The UN Security Council on Thursday postponed voting on a draft resolution on the Western Sahara conflict amid signs the Polisario Front independence movement was preparing a pullback from a tense zone of the contested territory, a council diplomat said.
The US-drafted text included a strong appeal to the Polisario Front to immediately withdraw from the Guerguerat strip, which has become a potential flashpoint between the independence fighters and Moroccan troops.
“The council wants to see if there is any significant development on the ground in these hours,” said a council diplomat who asked not to be named.
“We heard that there might be some,” he added, referring to the UN demand for the Polisario to withdraw.
The council is now expected to vote Friday on the measure that would endorse a fresh UN initiative to restart talks between Morocco and the Algeria-backed Polisario on settling the decades-old conflict.
France, which has friendly ties with Morocco, had insisted on a pullback from the Guerguerat post near the Mauritanian border after Morocco withdrew its forces in February.
“It is indeed time to look ahead and to relaunch negotiations, that is what we want,” French Ambassador Francois Delattre told reporters on Tuesday.
“There is one issue we need to solve and that is Guerguerat,” he said.
Morocco and the Polisario fought for control of Western Sahara from 1974 to 1991, when Rabat took over the desert territory before the signing of a UN-brokered ceasefire.

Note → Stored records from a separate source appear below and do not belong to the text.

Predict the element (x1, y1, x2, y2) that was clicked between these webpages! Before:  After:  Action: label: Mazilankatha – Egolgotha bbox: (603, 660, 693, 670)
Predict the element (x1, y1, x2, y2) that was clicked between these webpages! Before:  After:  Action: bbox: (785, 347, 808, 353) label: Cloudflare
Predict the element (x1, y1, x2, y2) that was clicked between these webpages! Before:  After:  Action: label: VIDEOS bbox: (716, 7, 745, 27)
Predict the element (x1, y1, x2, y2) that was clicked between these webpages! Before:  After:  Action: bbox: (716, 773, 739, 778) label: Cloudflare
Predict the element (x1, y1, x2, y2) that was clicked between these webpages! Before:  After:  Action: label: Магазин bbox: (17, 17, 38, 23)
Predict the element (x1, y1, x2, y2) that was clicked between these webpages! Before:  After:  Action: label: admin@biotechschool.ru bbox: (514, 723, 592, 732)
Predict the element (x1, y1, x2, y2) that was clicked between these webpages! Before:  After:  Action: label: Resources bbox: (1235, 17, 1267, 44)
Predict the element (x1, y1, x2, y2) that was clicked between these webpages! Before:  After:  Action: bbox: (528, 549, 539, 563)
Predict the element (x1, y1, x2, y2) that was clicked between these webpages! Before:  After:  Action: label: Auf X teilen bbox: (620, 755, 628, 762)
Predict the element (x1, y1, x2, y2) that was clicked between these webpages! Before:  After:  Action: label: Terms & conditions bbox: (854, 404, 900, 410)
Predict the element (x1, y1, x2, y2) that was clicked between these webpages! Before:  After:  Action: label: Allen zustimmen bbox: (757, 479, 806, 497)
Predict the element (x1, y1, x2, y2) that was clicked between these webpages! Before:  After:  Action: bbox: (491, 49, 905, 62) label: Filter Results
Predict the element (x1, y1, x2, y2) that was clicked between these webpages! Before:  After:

Rabat, which considers Western Sahara an integral part of Morocco, proposes autonomy for the resource-rich territory, but the Polisario Front insists on a UN referendum on independence.
The council diplomat said a withdrawal from the buffer strip would lead to changes in the resolution and pave the way to the appointment of a new UN peace envoy who would shepherd the talks.
The long-serving previous UN envoy, Christopher Ross, resigned last month after Morocco accused him of bias in favor of the Polisario.
Former German president Horst Kohler has been tipped to replace him.
The Polisario moved forces in Guerguerat last year in response to Morocco’s decision to build a road in a zone it considers “liberated territory.”